Forum kapsamında düzenlenen “Uluslararası Türk Franchising ve Ticaret Ajansları Konferansı” ile Suudi Arabistan’dan çok sayıda seçkin şirket temsilcisi İGÜ’de ağırlandı. Aktifliğin tertibinde vazife alan İGÜ Uluslararası Öğrenci Müdürlüğü Müdür Yardımcısı Alkan Kotro, öğrencilere milletlerarası seviyede staj ve iş imkânları sunarak meslek gelişimlerine katkı sağlamayı hedeflediklerini belirtti. Yiyecek-içecekten sıhhate, hoşluktan modaya uzanan stratejik dalların ön plana çıktığı forumda; birebir iş görüşmeleri, uzmanlık oturumları ve dijital tanıtım platformları aracılığıyla yeni paydaşlıklar kurulması amaçlandı.

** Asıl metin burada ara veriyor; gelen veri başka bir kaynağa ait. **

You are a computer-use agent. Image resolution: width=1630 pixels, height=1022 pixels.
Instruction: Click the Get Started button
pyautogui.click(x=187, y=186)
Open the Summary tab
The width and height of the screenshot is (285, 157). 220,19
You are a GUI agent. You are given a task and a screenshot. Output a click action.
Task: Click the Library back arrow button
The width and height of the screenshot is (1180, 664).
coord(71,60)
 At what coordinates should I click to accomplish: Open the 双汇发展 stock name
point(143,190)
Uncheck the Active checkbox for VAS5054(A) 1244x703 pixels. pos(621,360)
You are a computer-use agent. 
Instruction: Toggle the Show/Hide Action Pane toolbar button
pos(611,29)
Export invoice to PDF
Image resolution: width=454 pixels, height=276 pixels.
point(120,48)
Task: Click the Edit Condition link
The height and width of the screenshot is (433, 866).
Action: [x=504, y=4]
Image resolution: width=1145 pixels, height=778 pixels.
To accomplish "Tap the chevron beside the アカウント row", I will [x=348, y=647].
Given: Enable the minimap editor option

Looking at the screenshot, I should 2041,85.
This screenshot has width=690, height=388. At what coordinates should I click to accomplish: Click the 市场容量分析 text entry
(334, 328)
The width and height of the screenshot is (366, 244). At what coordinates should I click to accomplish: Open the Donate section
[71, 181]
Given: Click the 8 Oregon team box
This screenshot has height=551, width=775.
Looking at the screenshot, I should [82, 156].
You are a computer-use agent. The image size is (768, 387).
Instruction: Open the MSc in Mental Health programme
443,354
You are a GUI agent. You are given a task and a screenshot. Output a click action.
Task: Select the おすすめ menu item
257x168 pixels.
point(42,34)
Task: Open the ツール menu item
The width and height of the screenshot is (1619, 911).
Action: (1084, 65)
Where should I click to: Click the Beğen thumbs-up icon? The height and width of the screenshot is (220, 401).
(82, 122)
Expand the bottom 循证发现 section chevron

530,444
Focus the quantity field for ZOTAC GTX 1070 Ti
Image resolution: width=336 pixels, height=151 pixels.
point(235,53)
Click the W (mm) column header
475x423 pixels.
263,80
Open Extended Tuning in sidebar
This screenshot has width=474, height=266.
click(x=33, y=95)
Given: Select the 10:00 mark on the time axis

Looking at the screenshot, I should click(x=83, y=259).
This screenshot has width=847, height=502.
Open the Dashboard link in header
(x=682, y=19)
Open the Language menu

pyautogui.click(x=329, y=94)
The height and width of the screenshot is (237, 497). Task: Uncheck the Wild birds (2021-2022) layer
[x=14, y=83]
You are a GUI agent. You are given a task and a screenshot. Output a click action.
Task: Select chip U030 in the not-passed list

Ticaret Bakan Yardımcısı Gürcan: Daha güçlü bağlar kurmalıyız
Ticaret Bakan Yardımcısı Mahmut Gürcan forumda yaptığı konuşmada, Türkiye ile Suudi Arabistan ortasındaki stratejik iştirakin ekonomik boyutunun geliştirilmesinin ehemmiyetine vurgu yaptı:
“Türkiye’yle Suudi Arabistan tarihi ve kültürel açıdan birbirlerine yakın, stratejik iştirak içinde olan fakat ticari ve ekonomik iş birliği konusunda hala atılacak adımları bulunan iki kardeş ülkedir. Stratejik ortaklığımızı daha sıkı ticaret ve yatırım bağlarıyla güçlendirmemiz, dünyanın bugün geldiği nokta göz önüne alındığında elzemdir. Bugün bizleri bir ortaya getiren etkinliklerde ülkelerimizin birbirine verdiği kıymetin ve bağları geliştirme uğraşının en somut adımlarından birisidir. Bu vesileyle Memleketler arası Türk Franchising ve Ticaret Ajansları Forumuna nazik davetleri için konut sahiplerimize teşekkür ediyorum.”
“Bu buluşma manevi dayanışmanın da ifadesidir”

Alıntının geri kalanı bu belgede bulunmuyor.